Enfin, il peut également s’agir d’une affection plus grave : la pyélonéphrite. Celle-ci désigne l’inflammation de la cavité du rein collectant les urines et du rein lui-même.  

 

Des bactéries escherichia coli dans mes urines, mais sans infection urinaire, est-ce possible ?!

Voici ce que j’ai pu trouver sur le site Wikipedia

« Un examen cytobactériologique des urines normal ne doit pas comporter plus de quelques hématies ou leucocytes et doit être stérile. La présence de quelques hématies est habituelle chez la femme en période de règles. S’il existe de nombreuses hématies, on parle d’hématurie (microscopique si l’urine est de couleur normale, macroscopique si l’urine est teintée en rouge). S’il existe de nombreux leucocytes, on parle de leucocyturie*. Ces résultats sont également retrouvés lorsqu’on effectue une numération d’Addis.

La présence d’un germe (au direct ou à la culture) sans leucocyturie, est témoin d’un prélèvement imparfait (contamination par l’extérieur) et n’est donc pas pathologique.
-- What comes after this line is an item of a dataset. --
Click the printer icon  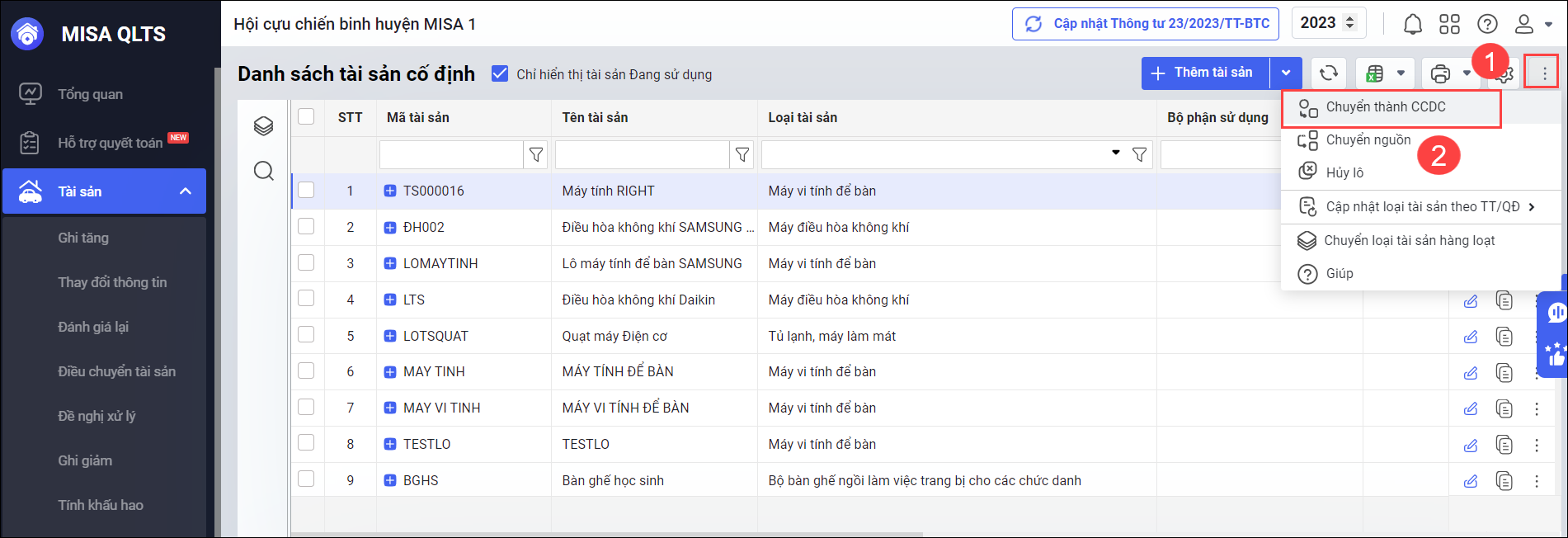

La présence d’un germe avec une leucocyturie est la preuve d’une infection urinaire. Le germe est alors identifié par différentes techniques. Un antibiogramme est fourni secondairement, permettant d’évaluer la sensibilité de ce germe aux différents antibiotiques. S’il existe plusieurs germes, il s’agit en règle générale d’un prélèvement imparfait. S’il n’existe pas de leucocyturie, on en reste là. Dans le cas contraire l’examen cytobactériologique des urines doit être refait.

S’il existe une leucocyturie importante sans germe retrouvé, il peut s’agir d’une infection urinaire en cours de traitement antibiotique (on dit alors qu’elle est « décapitée »). Il peut s’agir également de germes de cultures délicates. Il faut penser systématiquement dans ce cas à une tuberculose. »

* On parle de leucocyturie si il existe plus de 10.000 leucocytes par ml.

Donc si je comprends bien, je n’ai pas d’infection urinaire ?

La présence de l’escherichia coli dans les urines prélevèes serait accidentelle ?

ECBU de ce matin + conclusions du rapport

Voyez par vous même …

ecbu1

conclusion1

 

Mon urologue étant parti en vacances avant de m’avoir faxé sa prescription, j’ai été voir mon généraliste mais il n’était pas dispo.

Au final, j’ai fait venir SOS médecin le dimanche .. qui a pratiqué la 1ère injection d’antibio !

Puis l’infirmière pour les suivantes.

sos

 

Résultats de l’ECBU nouvelle :

ECBU 20 nov

 

conclusion2

 

Comme je n’ai pas envie de me faire à nouveau engueuler par mon neurologue (!), enfin, que je n’ai pas envie de prendre de risque avec ma santé, j’ai décidé d’envoyer un courrier à mon neurologue pour qu’il puisse me donner son avis ainsi que l’adresse d’un bon urologue !

J’ai l’idée de refaire une ECBU sous 15 jours …

Et vous, que feriez-vous ?

Ne pensez-vous pas que mon problème d’infections urinaires soit lié à la SEP ?

Quelle est la solution ?

Mes conseils de prévention

  • manger des légumes verts à chaque repas (afin de limiter le risque de paresse intestinale)
  • boire de l’eau le plus souvent possible (même si c’est en petites gorgées comme je le fais moi !)
  • porter des vêtements confortables qui ne serrent pas, si possible en coton
  • avoir une hygiène intime adéquate
  • penser à uriner après avoir fait « crac crac » ! 🙂
  • prendre de la canneberge peut limiter le risque de présence d’escherichia coli
  • avoir un bon urologue ! (si vous trouvez, c’est que vous vous avez de la chance !)

 En connaissez-vous d’autres ?

Ce matin, j’ai été au labo pour un bilan sanguin … résultats lundi soir

Mardi matin j’ai RDV avec un docteur nutritionniste spécialisé dans les troubles alimentaires : je veux reprendre des kilos !!!